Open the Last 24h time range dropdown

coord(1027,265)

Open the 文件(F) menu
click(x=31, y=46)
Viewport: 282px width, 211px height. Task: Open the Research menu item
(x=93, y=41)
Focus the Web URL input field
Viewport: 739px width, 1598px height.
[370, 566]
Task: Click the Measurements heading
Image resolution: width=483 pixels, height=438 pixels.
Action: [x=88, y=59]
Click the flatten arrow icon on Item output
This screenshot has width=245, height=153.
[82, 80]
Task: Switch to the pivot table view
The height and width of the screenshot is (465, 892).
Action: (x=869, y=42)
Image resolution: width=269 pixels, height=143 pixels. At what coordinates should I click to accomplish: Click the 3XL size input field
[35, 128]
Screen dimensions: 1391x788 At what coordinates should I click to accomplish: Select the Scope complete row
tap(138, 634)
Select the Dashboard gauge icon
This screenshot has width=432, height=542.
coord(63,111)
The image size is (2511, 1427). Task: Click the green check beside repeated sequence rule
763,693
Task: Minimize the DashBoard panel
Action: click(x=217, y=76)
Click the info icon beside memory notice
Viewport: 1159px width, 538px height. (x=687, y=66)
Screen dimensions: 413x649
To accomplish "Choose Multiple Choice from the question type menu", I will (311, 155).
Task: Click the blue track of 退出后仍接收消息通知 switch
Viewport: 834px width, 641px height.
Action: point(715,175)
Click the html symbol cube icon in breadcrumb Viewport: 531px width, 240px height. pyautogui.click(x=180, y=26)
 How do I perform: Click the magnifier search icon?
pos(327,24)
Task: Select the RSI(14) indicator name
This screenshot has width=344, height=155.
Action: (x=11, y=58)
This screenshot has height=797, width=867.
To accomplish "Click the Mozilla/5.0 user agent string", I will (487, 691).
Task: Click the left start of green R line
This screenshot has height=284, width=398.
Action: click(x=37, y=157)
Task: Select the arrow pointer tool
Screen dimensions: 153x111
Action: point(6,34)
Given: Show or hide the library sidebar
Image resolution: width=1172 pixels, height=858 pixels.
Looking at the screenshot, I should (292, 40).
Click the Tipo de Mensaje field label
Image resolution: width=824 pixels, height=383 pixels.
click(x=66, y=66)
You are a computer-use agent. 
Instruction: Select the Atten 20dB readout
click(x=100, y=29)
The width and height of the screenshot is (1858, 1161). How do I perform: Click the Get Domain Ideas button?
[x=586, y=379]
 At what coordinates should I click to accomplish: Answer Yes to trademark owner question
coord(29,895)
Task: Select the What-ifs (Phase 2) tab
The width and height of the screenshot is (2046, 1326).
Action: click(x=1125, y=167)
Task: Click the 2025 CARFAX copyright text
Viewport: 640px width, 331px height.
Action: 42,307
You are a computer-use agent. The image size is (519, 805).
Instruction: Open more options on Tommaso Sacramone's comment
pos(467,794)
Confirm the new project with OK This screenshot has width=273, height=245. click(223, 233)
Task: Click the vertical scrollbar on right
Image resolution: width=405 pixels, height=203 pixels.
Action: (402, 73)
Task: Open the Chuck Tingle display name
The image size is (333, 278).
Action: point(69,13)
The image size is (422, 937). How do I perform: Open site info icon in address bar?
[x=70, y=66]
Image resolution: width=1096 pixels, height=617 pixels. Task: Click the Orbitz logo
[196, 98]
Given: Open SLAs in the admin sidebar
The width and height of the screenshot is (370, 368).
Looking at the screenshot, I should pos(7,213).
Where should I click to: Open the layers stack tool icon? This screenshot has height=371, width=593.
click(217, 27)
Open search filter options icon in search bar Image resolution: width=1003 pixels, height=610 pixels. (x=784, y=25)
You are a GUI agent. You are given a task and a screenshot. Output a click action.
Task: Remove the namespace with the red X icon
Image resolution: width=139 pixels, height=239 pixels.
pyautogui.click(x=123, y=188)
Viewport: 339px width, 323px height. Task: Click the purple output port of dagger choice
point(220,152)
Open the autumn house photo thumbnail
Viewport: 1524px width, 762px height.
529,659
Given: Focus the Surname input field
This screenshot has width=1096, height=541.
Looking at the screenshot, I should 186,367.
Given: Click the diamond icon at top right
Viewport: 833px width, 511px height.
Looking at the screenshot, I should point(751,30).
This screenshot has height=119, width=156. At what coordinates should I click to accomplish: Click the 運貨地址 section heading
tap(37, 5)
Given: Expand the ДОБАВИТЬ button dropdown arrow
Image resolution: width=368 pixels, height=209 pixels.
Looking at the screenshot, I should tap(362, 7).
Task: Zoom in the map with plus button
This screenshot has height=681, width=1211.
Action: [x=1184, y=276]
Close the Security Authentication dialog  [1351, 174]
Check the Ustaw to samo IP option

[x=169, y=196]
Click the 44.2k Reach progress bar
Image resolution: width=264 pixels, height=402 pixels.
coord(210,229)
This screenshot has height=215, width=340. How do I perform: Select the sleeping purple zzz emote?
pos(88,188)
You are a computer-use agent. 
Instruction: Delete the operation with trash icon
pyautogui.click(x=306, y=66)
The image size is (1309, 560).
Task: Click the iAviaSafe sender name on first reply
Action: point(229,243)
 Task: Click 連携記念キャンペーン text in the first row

**Assignment**
Repeat, exactly and only, the lines from the beginning of the material through the line that contains "Select the Dashboard gauge icon".

**Output below**
Open the Last 24h time range dropdown

coord(1027,265)

Open the 文件(F) menu
click(x=31, y=46)
Viewport: 282px width, 211px height. Task: Open the Research menu item
(x=93, y=41)
Focus the Web URL input field
Viewport: 739px width, 1598px height.
[370, 566]
Task: Click the Measurements heading
Image resolution: width=483 pixels, height=438 pixels.
Action: [x=88, y=59]
Click the flatten arrow icon on Item output
This screenshot has width=245, height=153.
[82, 80]
Task: Switch to the pivot table view
The height and width of the screenshot is (465, 892).
Action: (x=869, y=42)
Image resolution: width=269 pixels, height=143 pixels. At what coordinates should I click to accomplish: Click the 3XL size input field
[35, 128]
Screen dimensions: 1391x788 At what coordinates should I click to accomplish: Select the Scope complete row
tap(138, 634)
Select the Dashboard gauge icon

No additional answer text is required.